DIRECTIONS FOR THIS TASK:
Transcribe every entry word for word. Skip the pictures.

------ DATA IN THIS EXERCISE

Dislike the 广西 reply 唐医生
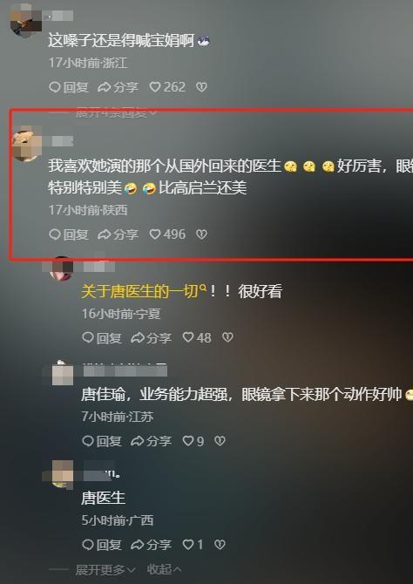This screenshot has height=584, width=413. click(220, 545)
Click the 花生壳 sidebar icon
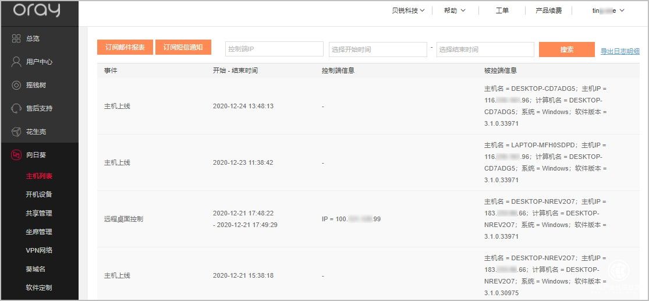The width and height of the screenshot is (649, 301). pos(16,132)
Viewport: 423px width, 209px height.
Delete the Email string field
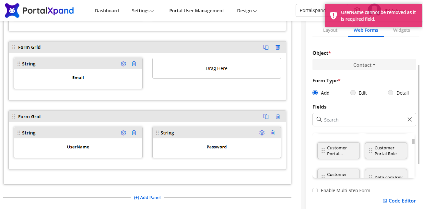134,64
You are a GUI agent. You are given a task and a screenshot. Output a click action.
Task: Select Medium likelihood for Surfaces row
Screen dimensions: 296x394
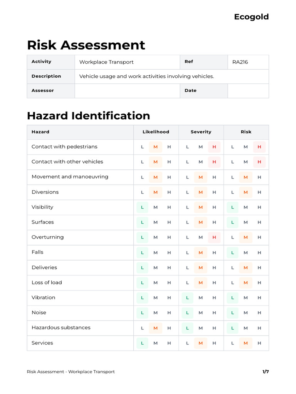155,222
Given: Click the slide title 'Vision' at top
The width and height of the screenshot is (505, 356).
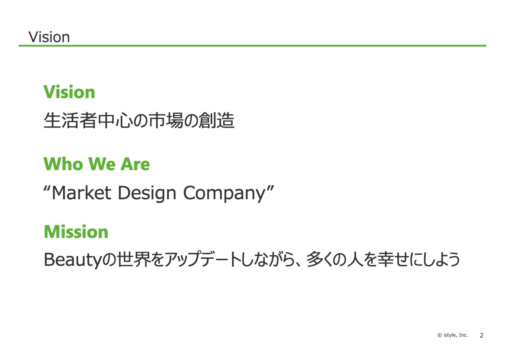Looking at the screenshot, I should tap(49, 37).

------------

RESPONSE TO THE TASK:
Dislike the 广西 reply 唐医生
This screenshot has height=584, width=413. click(220, 545)
Click the 花生壳 sidebar icon
The width and height of the screenshot is (649, 301). pos(16,132)
Viewport: 423px width, 209px height.
Delete the Email string field
134,64
You are a GUI agent. You are given a task and a screenshot. Output a click action.
Task: Select Medium likelihood for Surfaces row
Screen dimensions: 296x394
155,222
Given: Click the slide title 'Vision' at top
The width and height of the screenshot is (505, 356).
Looking at the screenshot, I should tap(49, 37).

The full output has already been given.